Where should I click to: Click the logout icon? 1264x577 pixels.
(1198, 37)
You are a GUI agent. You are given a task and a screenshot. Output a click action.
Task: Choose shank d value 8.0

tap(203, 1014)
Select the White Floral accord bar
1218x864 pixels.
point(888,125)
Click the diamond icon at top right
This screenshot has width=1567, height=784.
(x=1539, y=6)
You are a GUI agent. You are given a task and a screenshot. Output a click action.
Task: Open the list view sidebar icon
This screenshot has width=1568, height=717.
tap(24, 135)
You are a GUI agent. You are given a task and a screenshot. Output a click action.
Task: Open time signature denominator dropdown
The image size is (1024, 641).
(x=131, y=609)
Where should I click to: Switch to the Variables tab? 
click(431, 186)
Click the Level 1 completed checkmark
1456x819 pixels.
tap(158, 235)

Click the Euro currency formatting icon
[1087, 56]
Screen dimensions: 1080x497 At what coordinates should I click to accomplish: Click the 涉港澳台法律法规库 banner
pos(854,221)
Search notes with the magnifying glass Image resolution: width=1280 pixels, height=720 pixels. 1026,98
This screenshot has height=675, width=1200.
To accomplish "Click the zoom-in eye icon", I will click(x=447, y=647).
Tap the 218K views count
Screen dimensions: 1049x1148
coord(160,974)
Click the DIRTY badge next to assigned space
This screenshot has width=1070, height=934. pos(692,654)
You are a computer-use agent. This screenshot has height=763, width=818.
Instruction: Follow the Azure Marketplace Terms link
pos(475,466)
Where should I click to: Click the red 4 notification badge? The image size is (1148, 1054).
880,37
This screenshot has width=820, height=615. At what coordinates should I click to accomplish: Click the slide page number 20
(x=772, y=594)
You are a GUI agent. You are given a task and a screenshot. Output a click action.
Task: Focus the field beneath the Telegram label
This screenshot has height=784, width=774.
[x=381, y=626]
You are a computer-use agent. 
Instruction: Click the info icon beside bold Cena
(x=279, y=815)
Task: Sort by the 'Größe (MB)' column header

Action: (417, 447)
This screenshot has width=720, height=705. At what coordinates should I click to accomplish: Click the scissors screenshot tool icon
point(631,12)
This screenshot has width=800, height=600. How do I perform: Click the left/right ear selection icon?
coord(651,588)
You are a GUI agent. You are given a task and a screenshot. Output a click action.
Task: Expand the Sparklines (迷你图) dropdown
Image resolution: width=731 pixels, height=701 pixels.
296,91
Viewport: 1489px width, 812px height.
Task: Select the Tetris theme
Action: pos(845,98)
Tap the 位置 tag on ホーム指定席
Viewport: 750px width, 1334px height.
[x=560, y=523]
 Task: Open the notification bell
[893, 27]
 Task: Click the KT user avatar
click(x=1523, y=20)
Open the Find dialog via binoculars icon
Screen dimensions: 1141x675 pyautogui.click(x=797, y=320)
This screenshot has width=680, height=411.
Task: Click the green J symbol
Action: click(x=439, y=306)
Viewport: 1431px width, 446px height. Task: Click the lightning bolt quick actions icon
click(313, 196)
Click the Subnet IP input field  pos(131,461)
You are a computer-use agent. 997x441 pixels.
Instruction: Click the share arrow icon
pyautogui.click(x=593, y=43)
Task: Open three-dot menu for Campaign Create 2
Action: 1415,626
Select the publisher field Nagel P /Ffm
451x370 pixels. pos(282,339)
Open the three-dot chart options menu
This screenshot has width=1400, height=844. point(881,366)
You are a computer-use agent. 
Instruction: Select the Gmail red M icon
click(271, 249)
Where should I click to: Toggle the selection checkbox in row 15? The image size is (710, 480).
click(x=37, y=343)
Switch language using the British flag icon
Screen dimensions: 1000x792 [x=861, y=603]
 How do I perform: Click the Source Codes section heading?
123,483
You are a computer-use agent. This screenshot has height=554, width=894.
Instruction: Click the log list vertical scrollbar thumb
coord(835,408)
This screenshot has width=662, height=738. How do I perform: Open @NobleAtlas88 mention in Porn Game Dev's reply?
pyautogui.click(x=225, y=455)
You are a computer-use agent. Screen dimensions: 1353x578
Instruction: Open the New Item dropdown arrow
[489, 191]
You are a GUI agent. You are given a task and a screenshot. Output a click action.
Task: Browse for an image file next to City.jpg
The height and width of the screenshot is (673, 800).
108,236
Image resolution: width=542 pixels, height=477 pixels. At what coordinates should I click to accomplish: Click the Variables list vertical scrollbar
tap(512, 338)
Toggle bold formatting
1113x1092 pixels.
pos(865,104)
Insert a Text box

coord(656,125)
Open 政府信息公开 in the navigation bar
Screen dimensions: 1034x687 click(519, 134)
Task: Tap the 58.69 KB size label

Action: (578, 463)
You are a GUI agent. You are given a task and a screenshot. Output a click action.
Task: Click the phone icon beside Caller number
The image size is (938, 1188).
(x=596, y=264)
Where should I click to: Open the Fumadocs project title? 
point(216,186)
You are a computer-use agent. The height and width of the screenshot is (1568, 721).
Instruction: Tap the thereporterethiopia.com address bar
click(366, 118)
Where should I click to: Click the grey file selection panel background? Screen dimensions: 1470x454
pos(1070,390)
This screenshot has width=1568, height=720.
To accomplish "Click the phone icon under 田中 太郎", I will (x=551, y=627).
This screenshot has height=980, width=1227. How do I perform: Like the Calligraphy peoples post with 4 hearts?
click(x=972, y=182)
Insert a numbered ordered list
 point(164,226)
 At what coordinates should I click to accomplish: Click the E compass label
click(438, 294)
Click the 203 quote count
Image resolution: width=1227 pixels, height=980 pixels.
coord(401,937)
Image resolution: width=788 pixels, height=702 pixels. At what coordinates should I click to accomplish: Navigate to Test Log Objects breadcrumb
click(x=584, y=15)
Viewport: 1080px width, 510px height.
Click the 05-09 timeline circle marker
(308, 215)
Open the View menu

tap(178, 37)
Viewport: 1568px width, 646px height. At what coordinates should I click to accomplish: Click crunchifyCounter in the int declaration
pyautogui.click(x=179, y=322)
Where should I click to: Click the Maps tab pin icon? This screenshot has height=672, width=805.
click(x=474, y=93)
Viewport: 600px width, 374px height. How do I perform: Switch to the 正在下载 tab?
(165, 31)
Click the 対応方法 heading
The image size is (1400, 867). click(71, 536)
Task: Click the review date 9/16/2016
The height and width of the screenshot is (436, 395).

- **Required work**:
For each line of the entries that includes "will", show that line.

- **Solution to this task**:
To accomplish "Click the zoom-in eye icon", I will click(x=447, y=647).
To accomplish "Click the phone icon under 田中 太郎", I will (x=551, y=627).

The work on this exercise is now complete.